「旦那はお馬鹿です。白良から逃げてきたら、痛い思いして俺が投げ飛ばされた意味ないですよ~!」

昨夜からずっと千尾丸の愚痴が続いている。

昨日の晩は村から少し離れた木の上で過ごした二人。

千尾丸は狐の姿に戻り、白良の傍に行けとうるさい。

「戻ってどうする。何を言うのだ…」

「謝るんです。投げ飛ばしてごめんなさい。襲ってごめんなさい」

白露は大きな溜息を吐き出した。

「投げ飛ばしたのは千尾丸だけだ。

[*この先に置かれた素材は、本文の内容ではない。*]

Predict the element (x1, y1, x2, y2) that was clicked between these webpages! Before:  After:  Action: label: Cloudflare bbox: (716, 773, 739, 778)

それに、襲ってなどおらぬ」

「なら、逃げ出してごめんなさい」


何を思ったのか、しばし考える白露。


「…千尾丸、そなたは今日も白良の父親を探せ」


「良いですが…旦那はどうするんです?」

この質問に、彼は何も答えず歩き出した。

「だ、旦那?村に戻るんですかい?」

「………」

「おっ、やっぱり白良が気になるんですね~。謝るなら土下座が一番効果ありやすよ~」

「うるさい」

ニヤニヤと笑う茶色い狐を蹴飛ばして、被衣を纏った白露は村へと向かった。